== Source passage ==
The products used in the procedure can be a major contributor to teeth sensitivity – if you use a kit that’s too strong for your teeth, or even get them professionally whitened, the peroxide in the bleach may cause sensitivity.
If you only do this a few times a year, such as before a special event, you might avoid the pain. Just don’t make it a regular part of your schedule as you can’t get that enamel back once it’s gone.
As for dealing with the sensitivity – desensitising toothpaste may help. But if doesn’t, it’s time to see your Dentist. They may be able to do some bonding and sealing treatments.
What can I do about Sensitive Teeth?
If you are in pain from your sensitive teeth or it is affecting your lifestyle, there are things you can do. These include;
Talk to your Dentist – To be able to treat the problem, you need to know the cause. Once you know the cause, you can find a solution.
===
== Information shown ==
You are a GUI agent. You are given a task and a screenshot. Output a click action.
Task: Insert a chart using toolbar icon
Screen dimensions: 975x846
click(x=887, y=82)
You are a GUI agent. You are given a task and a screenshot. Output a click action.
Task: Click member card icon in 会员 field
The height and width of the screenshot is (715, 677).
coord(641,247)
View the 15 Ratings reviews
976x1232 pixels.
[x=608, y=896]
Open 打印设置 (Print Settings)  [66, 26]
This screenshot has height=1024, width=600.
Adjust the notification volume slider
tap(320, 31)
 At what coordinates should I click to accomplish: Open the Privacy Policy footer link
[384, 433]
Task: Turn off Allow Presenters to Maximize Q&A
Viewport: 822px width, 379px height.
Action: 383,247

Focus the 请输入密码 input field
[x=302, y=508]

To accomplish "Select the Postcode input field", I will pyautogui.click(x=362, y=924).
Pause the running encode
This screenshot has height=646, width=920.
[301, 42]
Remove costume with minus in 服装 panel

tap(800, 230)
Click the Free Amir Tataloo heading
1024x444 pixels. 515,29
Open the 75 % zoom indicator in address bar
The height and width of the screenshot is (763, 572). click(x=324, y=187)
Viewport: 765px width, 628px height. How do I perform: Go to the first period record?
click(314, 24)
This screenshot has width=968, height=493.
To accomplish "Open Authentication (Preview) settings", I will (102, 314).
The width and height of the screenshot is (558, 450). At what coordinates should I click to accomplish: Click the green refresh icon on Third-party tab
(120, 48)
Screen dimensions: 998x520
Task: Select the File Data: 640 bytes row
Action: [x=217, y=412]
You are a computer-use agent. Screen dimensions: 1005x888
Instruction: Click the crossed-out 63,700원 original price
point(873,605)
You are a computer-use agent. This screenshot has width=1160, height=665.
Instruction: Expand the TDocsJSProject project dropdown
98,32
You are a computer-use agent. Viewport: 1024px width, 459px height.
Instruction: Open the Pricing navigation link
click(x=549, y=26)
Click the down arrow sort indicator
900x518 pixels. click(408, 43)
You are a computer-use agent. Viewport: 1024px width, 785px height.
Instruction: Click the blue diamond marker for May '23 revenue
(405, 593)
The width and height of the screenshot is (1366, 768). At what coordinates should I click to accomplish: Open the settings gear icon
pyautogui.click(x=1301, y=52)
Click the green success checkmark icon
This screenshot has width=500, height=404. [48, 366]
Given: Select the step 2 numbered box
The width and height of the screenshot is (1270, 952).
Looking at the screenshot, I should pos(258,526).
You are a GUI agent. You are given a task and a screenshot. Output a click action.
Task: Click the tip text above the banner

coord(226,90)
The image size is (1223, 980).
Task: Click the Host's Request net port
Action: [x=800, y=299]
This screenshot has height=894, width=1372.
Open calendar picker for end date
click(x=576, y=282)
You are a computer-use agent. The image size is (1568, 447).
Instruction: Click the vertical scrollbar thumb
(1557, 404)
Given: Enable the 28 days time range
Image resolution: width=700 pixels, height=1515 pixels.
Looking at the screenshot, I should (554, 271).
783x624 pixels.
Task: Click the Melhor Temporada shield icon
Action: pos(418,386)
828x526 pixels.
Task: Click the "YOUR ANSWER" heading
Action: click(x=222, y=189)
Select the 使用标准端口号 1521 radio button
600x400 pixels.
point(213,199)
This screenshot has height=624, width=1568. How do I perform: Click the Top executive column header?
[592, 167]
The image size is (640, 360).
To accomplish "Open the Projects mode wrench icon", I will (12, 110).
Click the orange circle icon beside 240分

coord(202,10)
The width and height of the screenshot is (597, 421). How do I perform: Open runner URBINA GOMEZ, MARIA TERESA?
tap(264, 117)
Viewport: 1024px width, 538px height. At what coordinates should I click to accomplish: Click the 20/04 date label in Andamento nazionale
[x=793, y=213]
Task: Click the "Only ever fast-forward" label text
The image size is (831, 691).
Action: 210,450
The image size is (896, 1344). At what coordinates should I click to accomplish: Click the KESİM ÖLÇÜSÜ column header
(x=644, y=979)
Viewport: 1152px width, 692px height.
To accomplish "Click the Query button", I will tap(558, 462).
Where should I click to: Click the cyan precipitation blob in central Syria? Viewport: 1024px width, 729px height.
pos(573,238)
===
■ Task directions ■
Continue the passage on sensitive teeth from its last sentence.

■ Result below ■
Take care of your Tooth Enamel – It’s possible some of your enamel has worn away. Take care of what’s left by;
- Brushing your teeth gently with a soft-bristled brush.
- Avoid acidic foods and drinks – Stay away from soft drinks, lollies, citrus fruits, anything too high in sugar or spicy foods.
- Snack on fruits and vegetables that are full of fibre, including dried fruits such as dates, raisins and figs, and fresh fruits, like bananas and apples. Other options include veggies, such as beans, cabbage and peas, along with peanuts and almonds. An apple is perhaps the simplest solution. Calcium is another crucial ingredient, and dairy products are a great source, with choices such as milk, plain yoghurt and cheese. If you’re worried about your weight or cholesterol, choose skim milk or low-fat yoghurt instead. Other options are broccoli, canned fish with bones, almonds, brazil nuts and dried beans. Also chew on sugar-free gum to up your saliva content.
- If you do eat something acidic, wait an hour before brushing your teeth with a fluoride toothpaste – this allows your saliva time to fight the acids.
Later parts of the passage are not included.